1,6 miliardi di fatturato,produzione cresciuta del 15% in 5 anni

Redazione Ansa

Con 1,6 miliardi di fatturato annuo e una crescita di produzione del 15% in 5 anni, la Berlin Chemie è una delle eccellenze italiane all'estero che dà lavoro a oltre 6000 persone, di cui 2300 tedeschi. Acquisito nel 1992 dall'azienda farmaceutica italiana Menarini e fiore all'occhiello delle privatizzazioni industriali della Germania Est dopo la Caduta del Muro di Berlino, oggi il sito produttivo è un vero e proprio 'antidoto' agli stereotipi e ai luoghi comuni sui non sempre facili rapporti con i nostri 'cugini' teutonici.

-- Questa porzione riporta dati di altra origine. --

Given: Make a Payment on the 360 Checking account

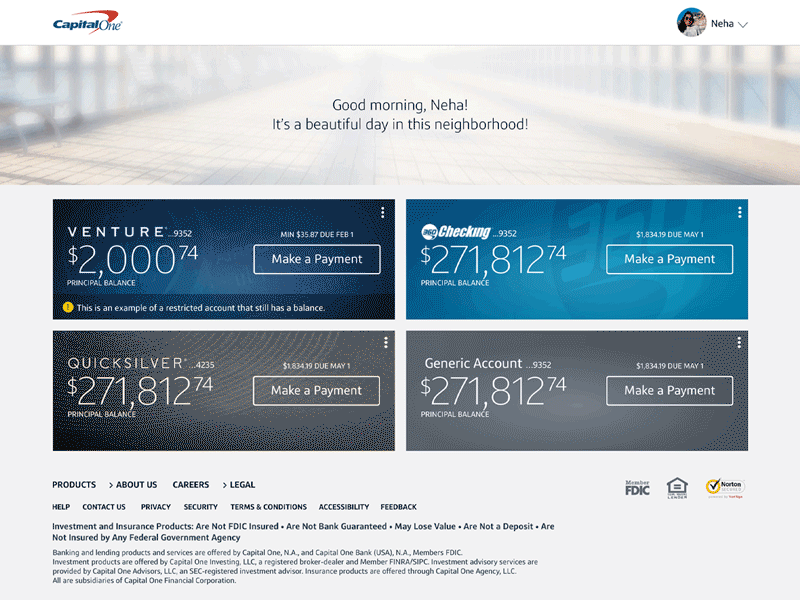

    Dislocata su una vasta area di 400mila mq a sud est di Berlino, nel quartiere Adlershof, in cui l'archeologia industriale sta lasciando il posto a laboratori all'avanguardia, la Berlin Chemie venne fondata nel 1890. Fu utilizzata durante il nazismo, bombardata durante la Seconda Guerra Mondiale, statalizzata nel 1949, quindi riprivatizzata dopo la Riunificazione delle due Germanie. Fu allora che venne acquisita da Alberto Aleotti, proprietario della Menarini. Tra produzione, marketing, logistica, controllo qualità ricerca e informazione scientifica, nel 2018 vede impiegati 6.259 lavoratori (660 in più in due anni), di cui 2.364 in Germania e 3.895 all'estero, soprattutto in Russia. Gestisce la distribuzione in 31 paesi dell'est Europa dall'Albania all'Uzbekistan e, insieme a Roma, Barcellona e Singapore, è uno dei 4 'hub' della Menarini, gruppo che conta 17mila dipendenti in tutto il mondo. Di fatto oggi, spiega il Chief Financial Officer Attilio Sebastio, "la Berlin Chemie è il sito produttivo più grande del gruppo, dove si producono 184 milioni di scatole di compresse e 14 milioni di confezioni di sciroppi, in particolare antidiabetici (53%) e cardiovascolari (23%). Infine, "grazie a una politica di continuo reinvestimento dei guadagni in loco", conclude Sebastio, "è anche un centro di primo livello per la ricerca, soprattutto oncologica".